### RECORDED INFORMATION
-*-

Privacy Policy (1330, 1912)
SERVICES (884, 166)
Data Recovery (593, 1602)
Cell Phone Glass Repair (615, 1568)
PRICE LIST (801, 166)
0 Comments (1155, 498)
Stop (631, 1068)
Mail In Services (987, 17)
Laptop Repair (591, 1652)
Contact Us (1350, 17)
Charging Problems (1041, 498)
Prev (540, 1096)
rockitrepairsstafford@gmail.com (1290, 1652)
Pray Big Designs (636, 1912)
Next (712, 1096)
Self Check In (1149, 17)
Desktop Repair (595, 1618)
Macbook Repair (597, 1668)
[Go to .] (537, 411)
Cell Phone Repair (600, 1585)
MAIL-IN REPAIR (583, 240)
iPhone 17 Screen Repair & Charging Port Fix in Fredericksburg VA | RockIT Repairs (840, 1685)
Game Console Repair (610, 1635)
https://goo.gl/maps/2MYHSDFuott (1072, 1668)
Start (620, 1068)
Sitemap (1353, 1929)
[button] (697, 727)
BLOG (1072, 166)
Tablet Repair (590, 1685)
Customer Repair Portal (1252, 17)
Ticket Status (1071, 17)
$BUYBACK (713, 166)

-*-

### PROBLEM DESCRIPTION
Look over the material above and show each line where "Charging" appears.

### ANSWER BOX
Charging Problems (1041, 498)
iPhone 17 Screen Repair & Charging Port Fix in Fredericksburg VA | RockIT Repairs (840, 1685)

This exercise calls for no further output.